- **Work to be completed**: In the material below, the lines between the one holding "This screenshot has" and the one holding "Click the 3,400.00 price level label", inclusive, are to be set down word for word. Pictures stay out.

- **Data supplied**:
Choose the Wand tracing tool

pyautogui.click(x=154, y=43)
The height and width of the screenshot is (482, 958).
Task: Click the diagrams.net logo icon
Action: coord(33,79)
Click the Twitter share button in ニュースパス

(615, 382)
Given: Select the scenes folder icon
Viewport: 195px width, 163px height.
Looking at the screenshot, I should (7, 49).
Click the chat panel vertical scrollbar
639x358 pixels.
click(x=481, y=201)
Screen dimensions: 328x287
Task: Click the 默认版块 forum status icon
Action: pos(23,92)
* * *
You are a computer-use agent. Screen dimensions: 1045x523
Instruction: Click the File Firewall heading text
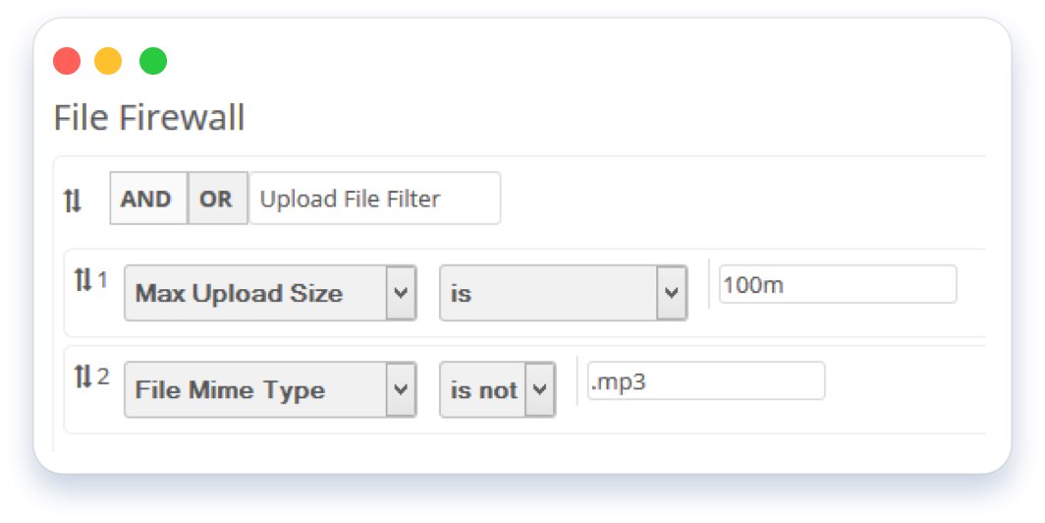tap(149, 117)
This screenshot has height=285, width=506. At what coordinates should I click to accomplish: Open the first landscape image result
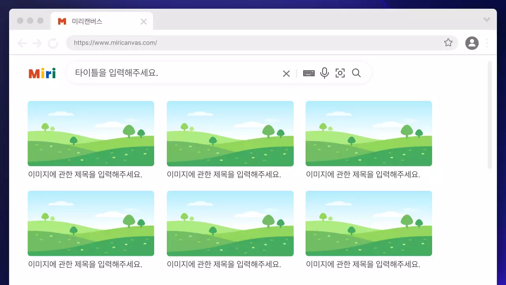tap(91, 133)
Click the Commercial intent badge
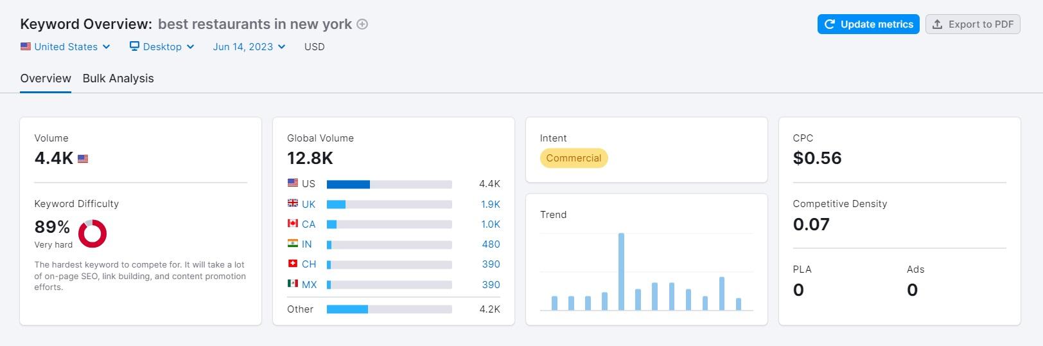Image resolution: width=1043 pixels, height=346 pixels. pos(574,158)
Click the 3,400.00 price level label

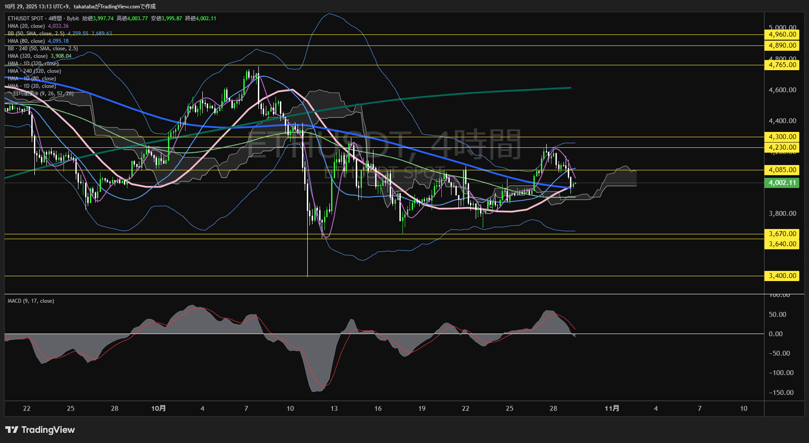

- **Completed exercise**:
This screenshot has height=285, width=506. At what coordinates should I click to accomplish: Open the first landscape image result
tap(91, 133)
Click the Commercial intent badge
Image resolution: width=1043 pixels, height=346 pixels. pos(574,158)
Click the 3,400.00 price level label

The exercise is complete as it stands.